▶
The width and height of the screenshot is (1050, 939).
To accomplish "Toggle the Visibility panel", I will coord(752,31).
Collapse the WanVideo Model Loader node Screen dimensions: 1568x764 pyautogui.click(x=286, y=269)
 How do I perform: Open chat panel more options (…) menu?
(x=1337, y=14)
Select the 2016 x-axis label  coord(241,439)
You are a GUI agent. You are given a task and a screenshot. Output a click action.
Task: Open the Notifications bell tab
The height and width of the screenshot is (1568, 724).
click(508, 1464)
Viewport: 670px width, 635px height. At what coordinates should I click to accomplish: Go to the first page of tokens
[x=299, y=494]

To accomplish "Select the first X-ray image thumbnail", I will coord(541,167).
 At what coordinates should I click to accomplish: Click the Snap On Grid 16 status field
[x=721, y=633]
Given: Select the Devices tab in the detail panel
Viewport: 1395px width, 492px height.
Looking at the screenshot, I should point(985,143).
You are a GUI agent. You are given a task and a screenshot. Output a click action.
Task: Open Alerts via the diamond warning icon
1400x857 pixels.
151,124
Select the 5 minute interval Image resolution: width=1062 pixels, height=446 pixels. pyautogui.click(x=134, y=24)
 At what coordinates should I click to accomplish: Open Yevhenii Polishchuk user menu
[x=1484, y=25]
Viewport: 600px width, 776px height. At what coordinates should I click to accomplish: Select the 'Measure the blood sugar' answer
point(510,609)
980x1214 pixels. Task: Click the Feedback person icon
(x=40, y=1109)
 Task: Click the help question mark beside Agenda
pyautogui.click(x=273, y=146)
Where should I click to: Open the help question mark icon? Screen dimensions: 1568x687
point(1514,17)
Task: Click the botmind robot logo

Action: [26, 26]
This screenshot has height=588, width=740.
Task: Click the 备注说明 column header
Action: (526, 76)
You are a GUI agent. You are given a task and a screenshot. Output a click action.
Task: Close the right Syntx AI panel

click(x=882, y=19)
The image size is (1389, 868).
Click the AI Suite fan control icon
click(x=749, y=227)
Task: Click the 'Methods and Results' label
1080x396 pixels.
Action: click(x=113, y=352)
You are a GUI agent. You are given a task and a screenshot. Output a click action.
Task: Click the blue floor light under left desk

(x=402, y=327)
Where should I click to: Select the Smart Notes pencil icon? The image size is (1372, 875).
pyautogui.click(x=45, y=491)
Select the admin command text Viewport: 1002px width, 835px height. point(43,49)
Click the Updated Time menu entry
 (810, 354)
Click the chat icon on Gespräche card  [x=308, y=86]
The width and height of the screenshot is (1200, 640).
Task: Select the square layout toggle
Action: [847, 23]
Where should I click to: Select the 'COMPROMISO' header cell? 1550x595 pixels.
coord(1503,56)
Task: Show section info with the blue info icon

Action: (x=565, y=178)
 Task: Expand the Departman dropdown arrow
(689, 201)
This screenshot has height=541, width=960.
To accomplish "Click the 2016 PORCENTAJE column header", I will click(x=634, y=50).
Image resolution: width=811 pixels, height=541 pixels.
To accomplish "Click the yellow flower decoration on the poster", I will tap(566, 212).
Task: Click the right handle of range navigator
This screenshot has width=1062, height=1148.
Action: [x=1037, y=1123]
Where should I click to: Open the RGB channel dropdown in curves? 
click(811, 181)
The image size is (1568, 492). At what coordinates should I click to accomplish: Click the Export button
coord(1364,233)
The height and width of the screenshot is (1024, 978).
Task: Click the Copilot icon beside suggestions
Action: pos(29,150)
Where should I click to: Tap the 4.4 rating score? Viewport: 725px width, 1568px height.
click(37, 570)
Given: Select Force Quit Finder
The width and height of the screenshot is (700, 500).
◀
Exercise details :: Every line of the listing that holds the word "resolution" is to be found and copied.

Response ::
Select the 5 minute interval Image resolution: width=1062 pixels, height=446 pixels. pyautogui.click(x=134, y=24)
Image resolution: width=811 pixels, height=541 pixels.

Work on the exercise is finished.